▸ What you are asked to do
Word for word, restate the entries below, but exclude the images.

▸ Given entries
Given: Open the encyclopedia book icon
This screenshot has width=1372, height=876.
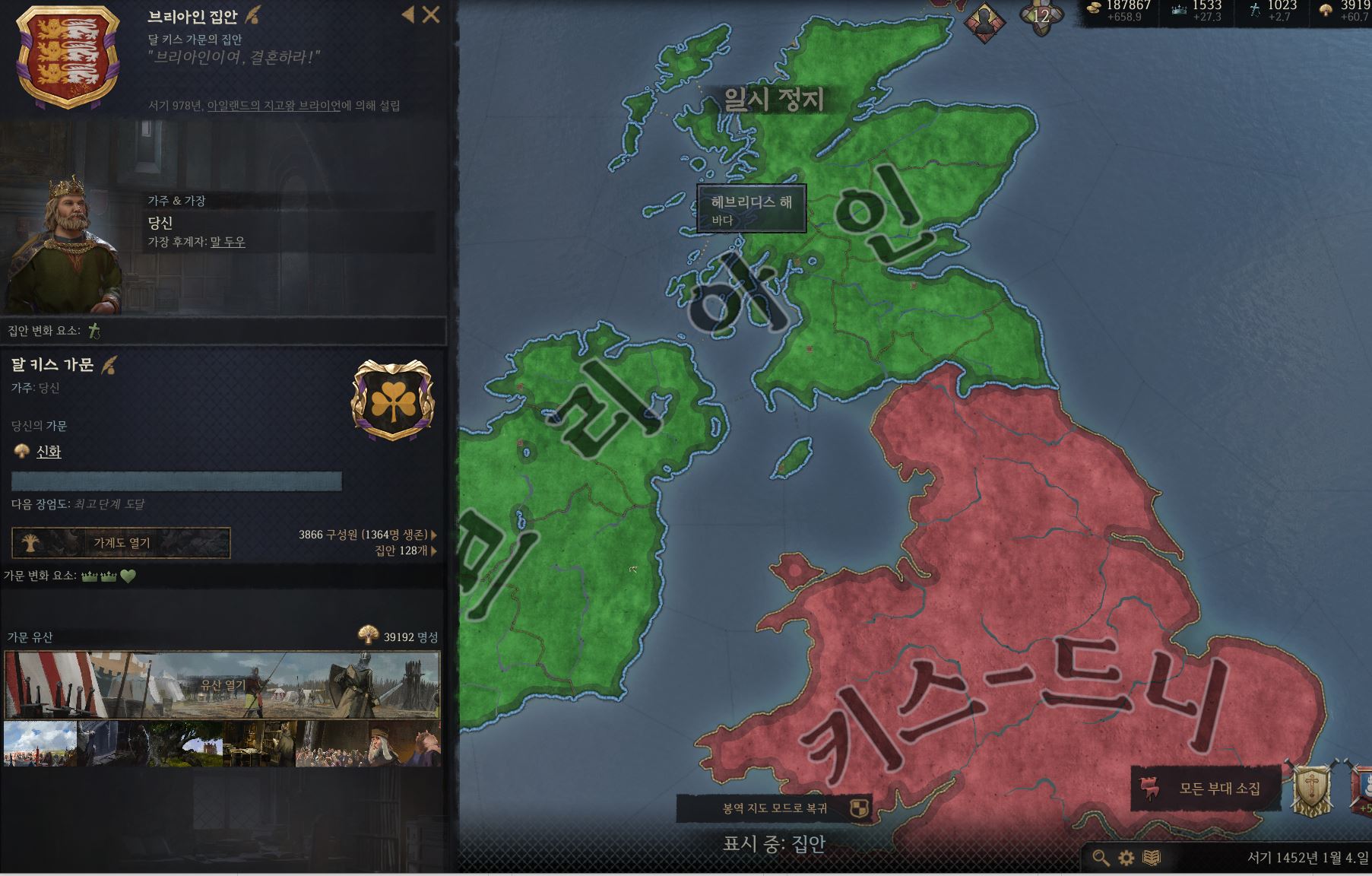Looking at the screenshot, I should coord(1152,858).
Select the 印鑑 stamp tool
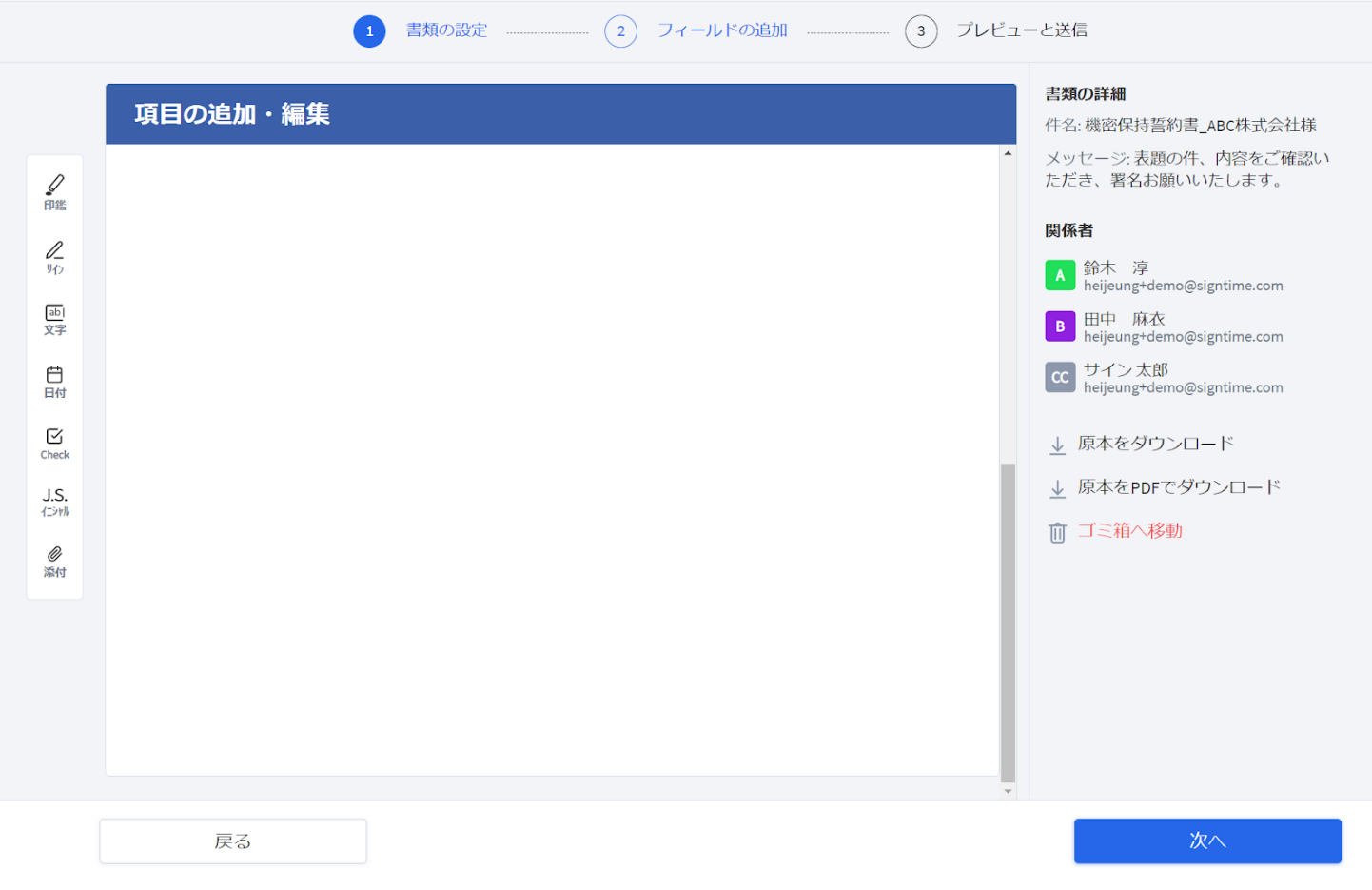Image resolution: width=1372 pixels, height=890 pixels. pos(55,191)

▸ Response
Given: Open the encyclopedia book icon
This screenshot has width=1372, height=876.
Looking at the screenshot, I should coord(1152,858).
Select the 印鑑 stamp tool
Image resolution: width=1372 pixels, height=890 pixels. pos(55,191)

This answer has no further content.